What’s GDPR’s real scope?
By now, everyone in the business world should know about the GDPR. But, do you know the scope of the GDPR?
Perhaps you still have some unanswered questions:
- Which European countries does the law apply to?
- How broad is the scope of this law?
- How do countries manage and apply GDPR fines to companies that don’t comply?
Here we’ll answer all these questions so you can better understand how the GDPR works.
Which countries are covered by the GDPR?
The countries that must comply with the GDPR are the ones within the EU (European Union) and the EEA (Europe Economic Area).
Curiosity: Switzerland is neither part of the EU or the EEA, but its citizens have the same work rights as Europeans.
European Union
So the countries in the European Union are:
- Austria
- Belgium
- Bulgaria
- Croatia
- Czech Republic
- Denmark
- Estonia
- Finland
- France
- Germany
- Greece
- Hungary
- Ireland
- Italy
- Latvia
- Lithuania
- Luxembourg
- Malta
- Netherlands
- Poland
- Portugal
- Republic of Cyprus
- Romania
- Slovakia
- Slovenia
- Spain
- Sweden
- UK (until Brexit takes effect)
European Economic Area
All the above countries plus:
- Iceland
- Liechtenstein
- Norway
The geographical scope of the GDPR
The geographical scope of the GDPR is worldwide.
What does it mean worldwide? Isn’t it only for those countries listed above?
The countries mentioned earlier must comply with the law. But the truth is, if someone outside of the EU wants to handle personal data from citizens of those countries, they must comply as well with the rules.
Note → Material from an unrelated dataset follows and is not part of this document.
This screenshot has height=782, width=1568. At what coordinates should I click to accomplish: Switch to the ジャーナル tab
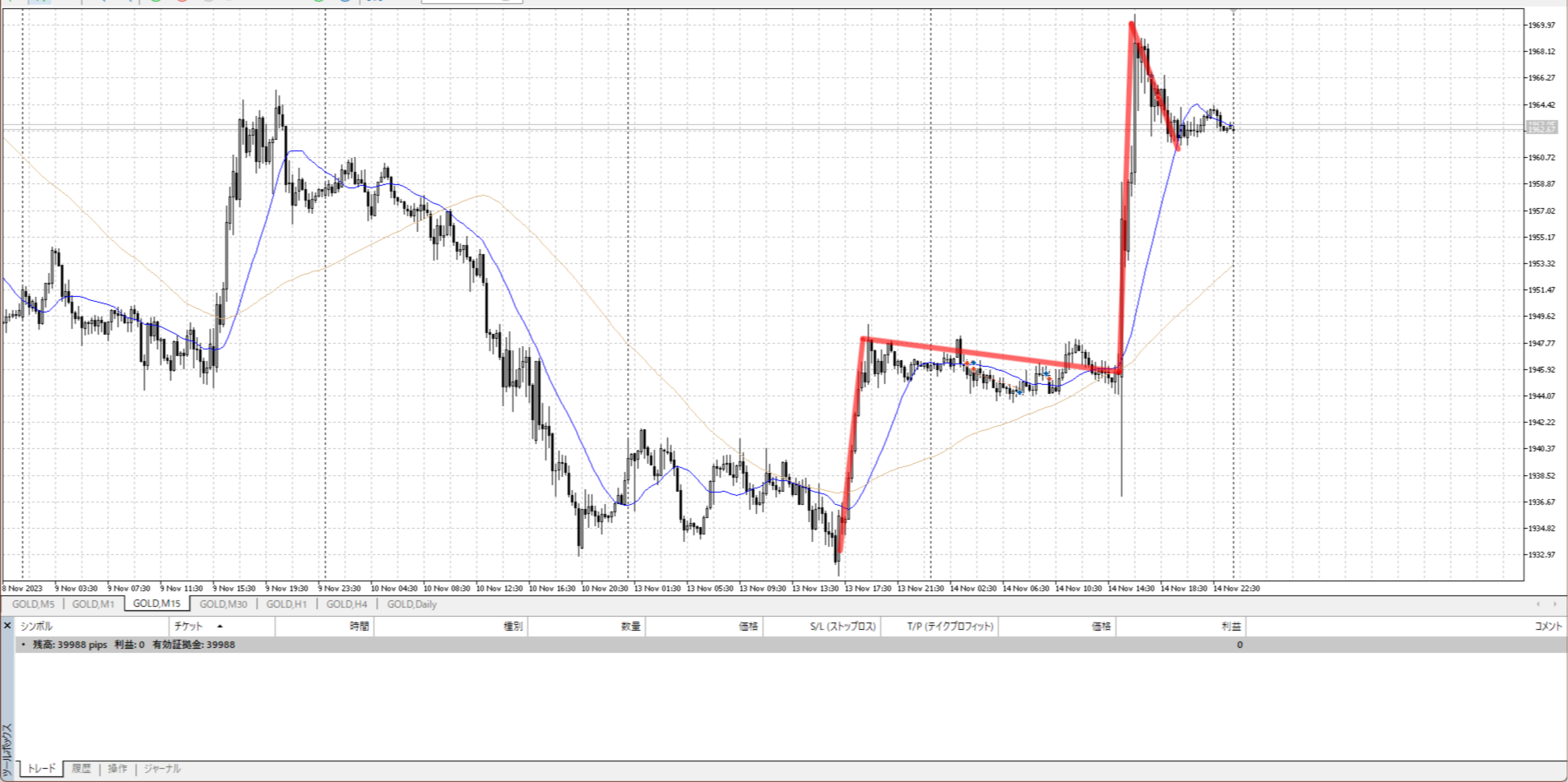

For example, someone from Canada can treat data from people in the USA without any concerns about the GDPR.
But if a company based in Canada wants to treat personal data from Spain or France, they need to collect their data according to GDPR norms.
So, basically, the GDPR is a European regulation for European countries, but all non-European countries that interact or collect personal data from Europeans must comply with GDPR.
How do countries manage and apply GDPR fines?
Each country has its own DPA (Data Protection Authority), which deals with the complaints.
Complaints can come from companies, organs of state, or anyone who finds irregularities.
You can find the list of DPA’s (Data Protection Authorities) here.
To complain, you should email your country’s DPA with all the necessary information about the company and why it’s not respecting the data they collected.